Soja na safra 2017/18

RESULTADOS ECONÔMICOS

Na região de Rondonópolis, na safra 2016/17, foi estimado um lucro médio de R$ 323,96 por hectare de soja transgênica. Para a safra 2017/18, a expectativa é de queda nos custos de produção, puxada pelos recuos nos preços de adubos e de alguns defensivos agrícolas, com a queda do dólar em relação ao real. Também há expectativa de uma produtividade menor, em função da previsão de um clima mais adverso para a temporada.

Para o cálculo do resultado do negócio, tomaram-se como referência os preços futuros da soja na B3 (antiga BM&FBOVESPA): contrato com vencimento no primeiro semestre de 2018, para entrega em Paranaguá-PR. Considerou-se um desconto para ajustar a diferença de preço médio em relação a Rondonópolis, de 12,3% desde janeiro de 2016.

Com isso, o preço de venda projetado para a soja na safra 2017/18 para a região de Rondonópolis, de R$ 57,13 por saca, representa uma queda de 4,0% frente ao preço médio de venda na safra passada. Com base nesses dados, conforme mencionado no início do artigo, o lucro estimado para a temporada atual é de R$ 429,55 por hectare.

Apesar da queda prevista nos preços de venda da soja e das produtividades menores, o menor custo de produção na temporada melhorou de forma substancial o resultado para o agricultor.

Soja na safra 2017/18

A queda na produtividade das lavouras, causada pelo clima menos favorável, pode levar a uma revisão dos rendimentos previstos. Considerando-se os demais parâmetros informados, o ponto de equilíbrio da produtividade é de 46,60 sacas por hectare, ou seja, abaixo deste valor, o resultado é de prejuízo.

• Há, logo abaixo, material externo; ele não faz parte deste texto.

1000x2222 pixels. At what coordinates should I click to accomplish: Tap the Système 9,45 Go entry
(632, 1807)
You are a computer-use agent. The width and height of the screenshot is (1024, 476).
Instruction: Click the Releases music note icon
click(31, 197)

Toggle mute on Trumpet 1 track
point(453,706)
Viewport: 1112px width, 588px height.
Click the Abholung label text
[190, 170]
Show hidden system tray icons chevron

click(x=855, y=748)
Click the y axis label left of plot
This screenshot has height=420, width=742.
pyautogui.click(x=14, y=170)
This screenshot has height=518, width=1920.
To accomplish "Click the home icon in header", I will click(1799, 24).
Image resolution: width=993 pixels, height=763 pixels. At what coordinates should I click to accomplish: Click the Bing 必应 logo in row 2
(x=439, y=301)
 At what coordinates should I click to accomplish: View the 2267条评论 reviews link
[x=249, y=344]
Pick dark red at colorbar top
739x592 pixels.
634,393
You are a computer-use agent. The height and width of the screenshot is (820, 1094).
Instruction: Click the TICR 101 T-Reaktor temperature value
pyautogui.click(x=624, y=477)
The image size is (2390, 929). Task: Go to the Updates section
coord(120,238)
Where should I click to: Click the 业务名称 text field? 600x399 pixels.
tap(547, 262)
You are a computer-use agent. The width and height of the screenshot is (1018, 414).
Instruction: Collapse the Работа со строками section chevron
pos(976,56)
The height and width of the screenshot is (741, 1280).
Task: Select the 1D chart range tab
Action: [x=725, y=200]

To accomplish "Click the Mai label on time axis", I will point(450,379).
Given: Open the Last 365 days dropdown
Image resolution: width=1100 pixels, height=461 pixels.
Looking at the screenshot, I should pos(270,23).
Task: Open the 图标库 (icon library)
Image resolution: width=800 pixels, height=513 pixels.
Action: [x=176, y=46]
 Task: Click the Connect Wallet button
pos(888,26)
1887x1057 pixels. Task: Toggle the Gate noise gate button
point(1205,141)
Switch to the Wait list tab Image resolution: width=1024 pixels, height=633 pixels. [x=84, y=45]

Desta forma, o agricultor precisará ficar atento às oportunidades de travar os preços, especialmente neste segundo semestre. À medida que a colheita ganhar força nos Estados Unidos, um movimento com viés de baixa sobre as cotações no mercado internacional, no curto e no médio prazos, deve ser entendido como natural.

No entanto, alguns fatores, como as questões climáticas adversas, a demanda mundial firme e o câmbio, poderão pontualmente dar sustentação às cotações. No Brasil, por exemplo, os atrasos previstos nas chuvas poderão prejudicar a semeadura e o desenvolvimento da safra 2017/18. Por isso, o clima deverá ter peso maior na precificação dos próximos meses, visto que as previsões apontam para uma situação mais adversa. Outro fator recente de alta é a redução esperada na produção da oleaginosa com as chuvas e as enchentes na Argentina.